Passage:
************
Wordless novels flourished in Germany in the 1920s and typically were made using woodcut or similar techniques in an Expressionist style. (Frans Masereel, 25 Images of a Man's Passion, 1918)

The wordless novel is a narrative genre that uses sequences of captionless pictures to tell a story. As artists have often made such books using woodcut and other relief printing techniques, the terms woodcut novel or novel in woodcuts are also used. The genre flourished primarily in the 1920s and 1930s and was most popular in Germany.

The wordless novel has its origin in the German Expressionist movement of the early 20th century. The typically socialist work drew inspiration from medieval woodcuts and used the awkward look of that medium to express angst and frustration at social injustice. The first such book was the Belgian Frans Masereel's 25 Images of a Man's Passion, published in 1918. The German Otto Nückel and other artists followed Masereel's example. Lynd Ward brought the genre to the United States in 1929 when he produced Gods' Man, which inspired other American wordless novels and a parody in 1930 by cartoonist Milt Gross with He Done Her Wrong. Following an early-1930s peak in production and popularity, the genre waned in the face of competition from sound films and anti-socialist censorship in Nazi Germany and the US.
************
Dataset content:
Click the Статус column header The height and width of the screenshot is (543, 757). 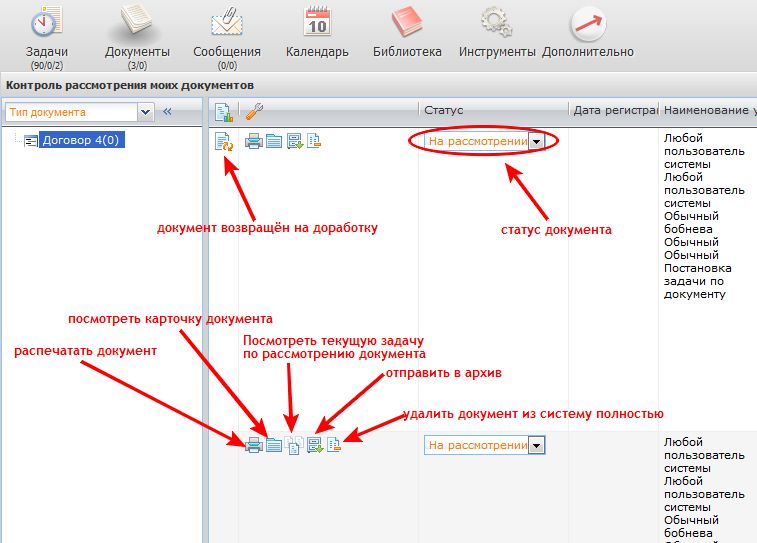(x=444, y=109)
************
Required work: According to the passage on wordless novels, why did the genre decline after its peak in the early 1930s? Answer in one to three sentences. The data is separate material, unrelated to the passage on wordless novels.

Problem solution: The genre waned because of competition from sound films. Anti-socialist censorship in Nazi Germany and the US also worked against it.